En todo el mundo este ha sido el sistema de empleo de la artillería más obvio y el más usado, y de hecho se sigue utilizando para no perder practica ni capacidad de trabajo, pero lo que permite la combinación SIAC / TALOS, y por eso pone el nivel artillero español a la altura de naciones con sistemas equivalentes, es automatizar todo el proceso.

Acción de fuego

Aunque hasta hoy en las misiones internacionales las tropas españolas no han desplegado artillería, salvo morteros, y el sistema solo se aplica en los campos de maniobras es fácil abstraerse de un ejercicio a pensar que se despliega en un país en conflicto, pongamos Afganistán, e imaginarnos un convoy que sufre una emboscada.

El observador de artillería que orgánicamente está asignado al convoy no tendría que desplegar ninguna clase de equipo, goniómetro o sistema para calcular la posición enemiga y después ponerse a calcular datos comprobando mapas y coordenadas. Sino que le basta con apuntar al objetivo con su designador láser guiado con GPS, accionar el obturador y todos los datos del objetivo, posición, distancia, altura y coordenadas van por cable a un calculador de tiro, del mismo tamaño y forma que una calculadora de bolsillo, el cual automáticamente certifica todas las coordenadas del blanco, el observador puede incluir en ese calculo otros datos útiles como humedad, velocidad del viento, temperatura del aire, etc. Con todo el algoritmo terminado, este se transmite por radio, sistema PR4G en servicio en las FAS, pero no por voz humana sino por una señal que contiene en un paquete de bites toda la información con lo que la detección del mismo por el adversario es prácticamente imposible pues aparte de las medidas de seguridad del sistema PR4G la transmisión es indescifrable y solo esta en el aire unos nanosegundos.

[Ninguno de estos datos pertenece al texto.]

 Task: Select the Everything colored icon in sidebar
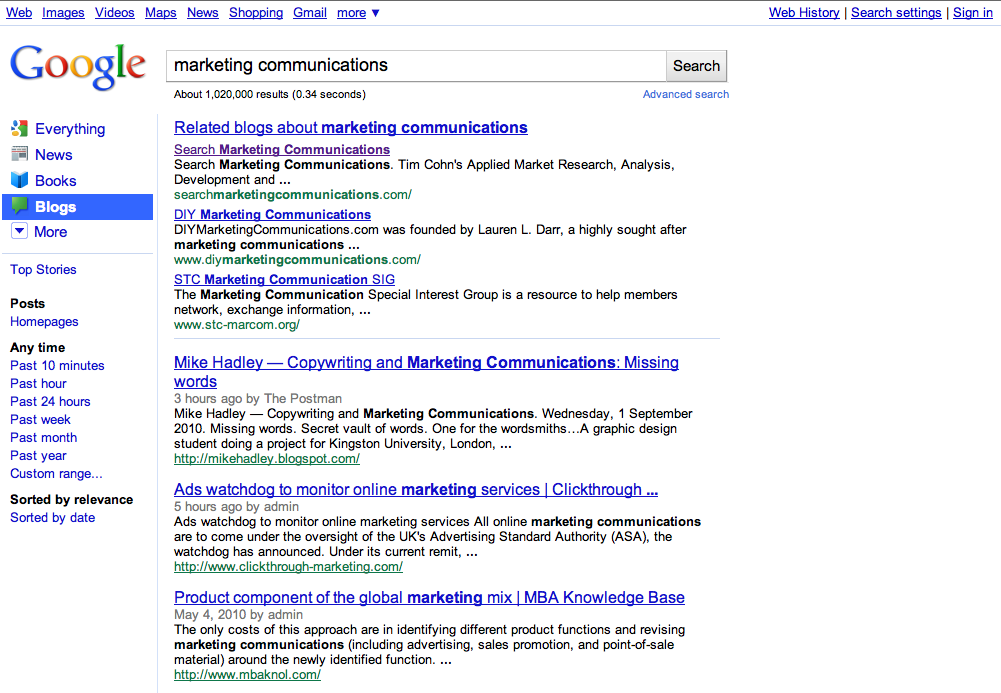19,129
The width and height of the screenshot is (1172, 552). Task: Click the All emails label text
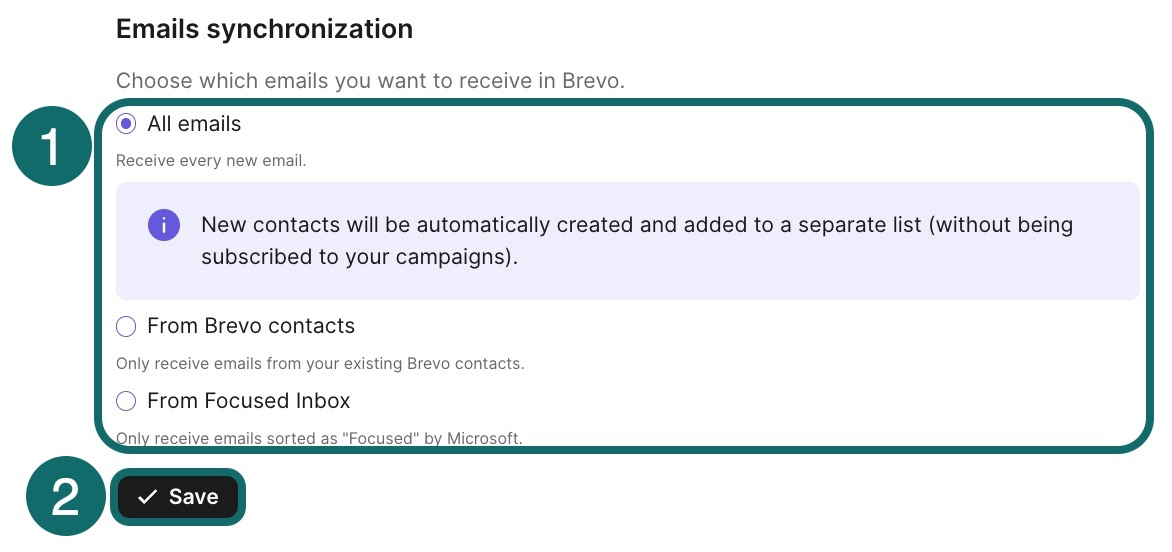coord(194,124)
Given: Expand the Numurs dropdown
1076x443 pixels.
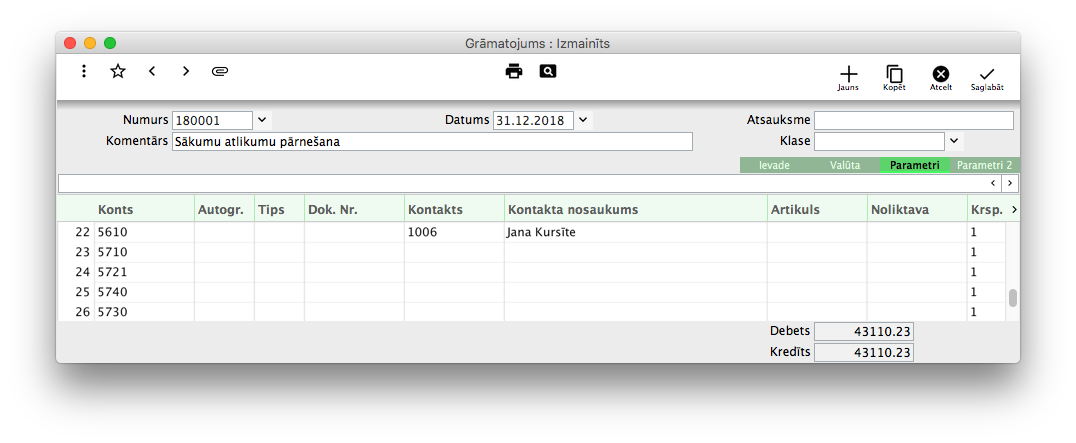Looking at the screenshot, I should [262, 120].
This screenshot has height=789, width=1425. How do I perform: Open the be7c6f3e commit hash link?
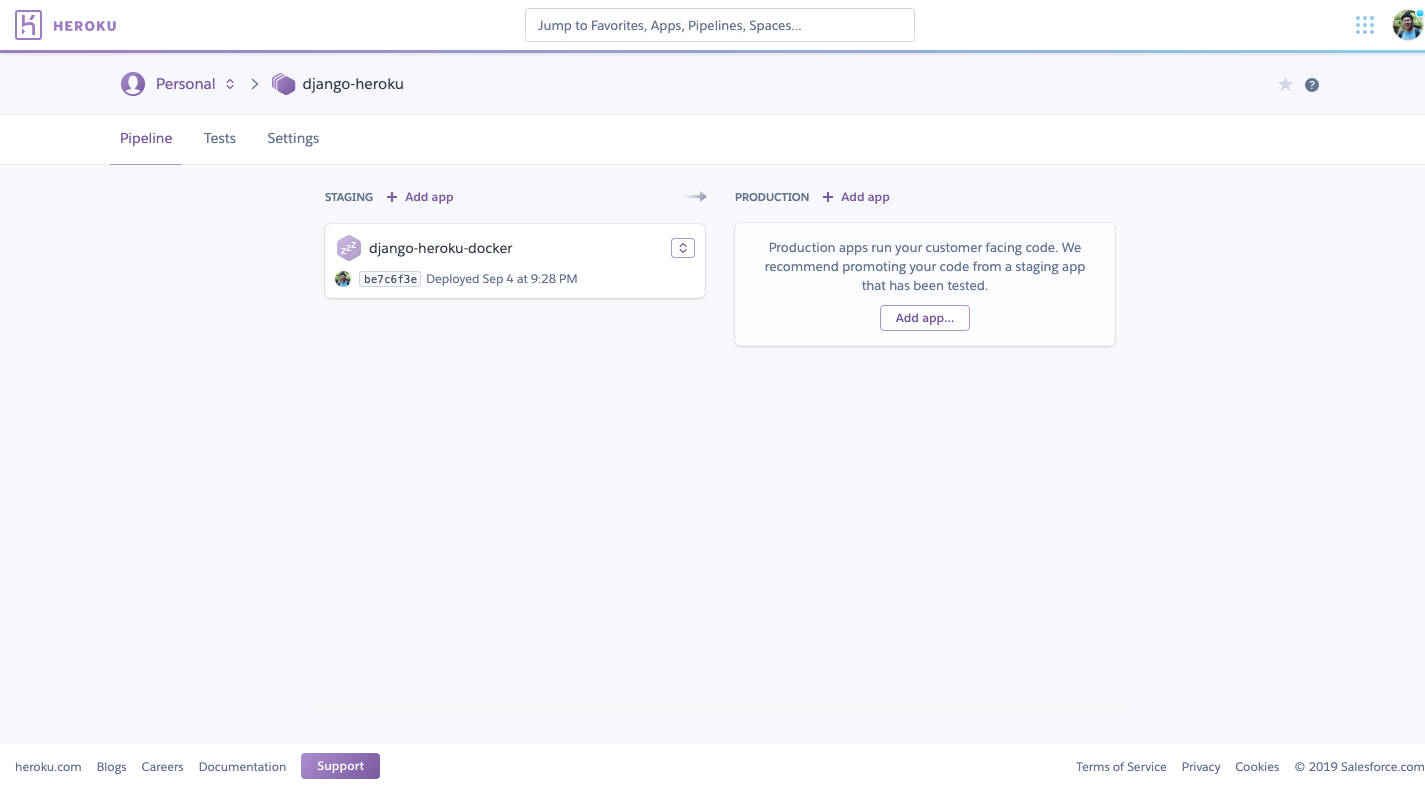click(390, 279)
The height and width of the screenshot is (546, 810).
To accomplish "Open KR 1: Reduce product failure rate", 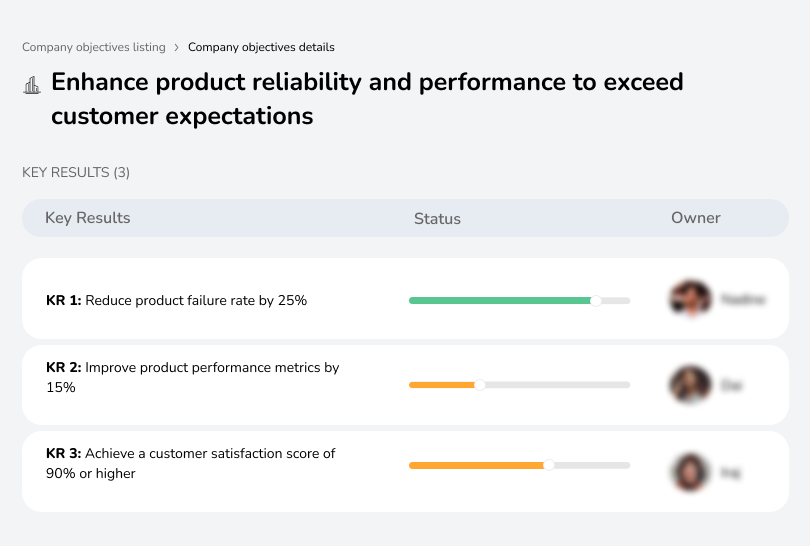I will tap(177, 300).
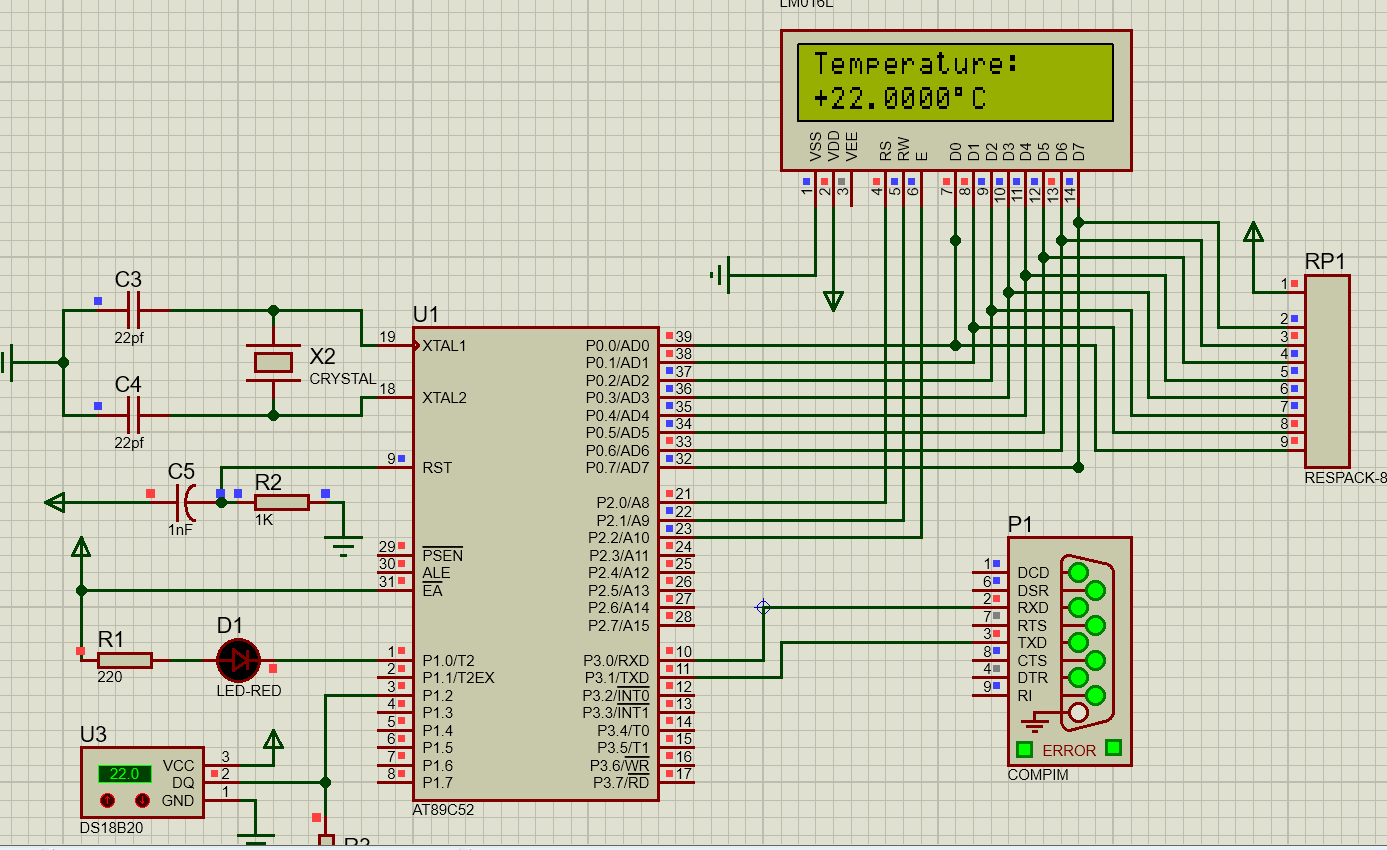
Task: Select the red LED D1 symbol
Action: click(238, 659)
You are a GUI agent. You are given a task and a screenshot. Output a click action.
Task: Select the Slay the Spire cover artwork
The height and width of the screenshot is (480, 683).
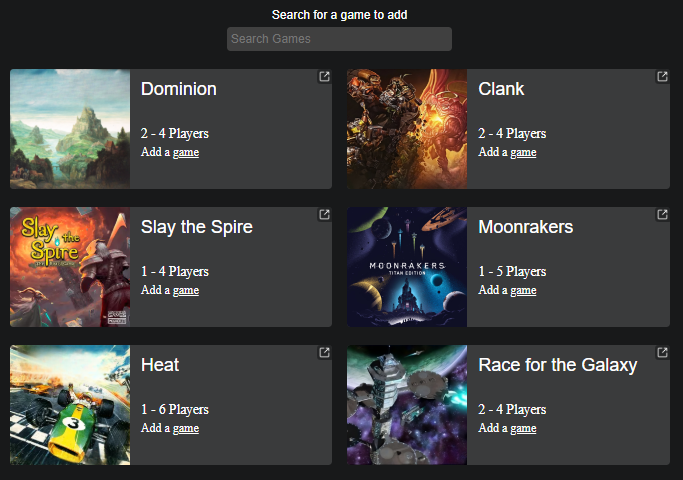pos(70,267)
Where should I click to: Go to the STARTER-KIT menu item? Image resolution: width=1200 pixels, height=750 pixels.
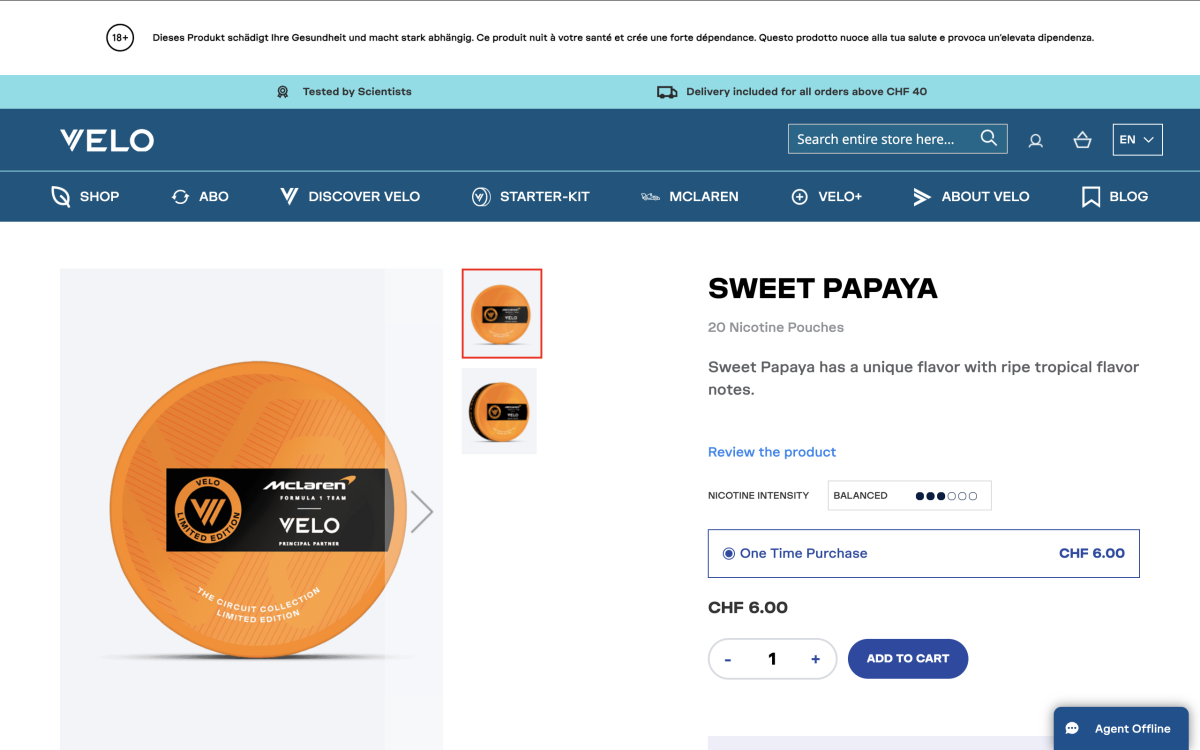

El Centro de Dirección de Tiro recibe de este modo todos los datos en tiempo real.

Organización del tiro

Es en este centro de dirección, habitualmente el puesto de mando del oficial, ya sea un batallón, brigada, etc, que manda toda la artillería de la operación donde se deciden que peticiones de artillería son las más urgentes y cuales hay que priorizar. "La munición es un recurso escaso y no se puede emplear a la ligera, llegan muchas peticiones y el fuego se usa donde la situación es más urgente y necesaria". Decidido el tiro concreto con las coordenadas y otros datos como tipo de munición, cargas propelentes, etc. Todo el paquete de datos es retransmitido por señal radio a los distintos Centros de Dirección de Fuego, FDC, de los que dependen directamente las piezas que agrupadas en baterías están dispersas por el campo. Todo este sistema de control se denomina TALOS.

Disparando el SIAC

Todavía no se ha perfeccionado el sistema, esta en proceso, que comunique al FDC con la pieza directamente de modo que por teléfono de campaña se informa de los datos al jefe de cada obús el cual los introduce en el ordenador que lleva incorporado cada SIAC y el obús se encarga de dirigirse y apuntarse solo con todas las correcciones automáticamente verificadas, los artilleros cargan el arma apoyándose en una tolva automática y se da orden de disparo, con una cadencia de un disparo cada 10 segundos en un minuto una lluvia de proyectiles cae sobre el blanco designado y lo deshace.

El SIAC es un sistema autoimpulsado de modo que conducido por su propio artillero/conductor puede abandonar su posición y moverse a otra en solo 3 minutos y repetir la operación.

Esta combinación de alta tecnología ha puesto a la artillería española al día en el mundo.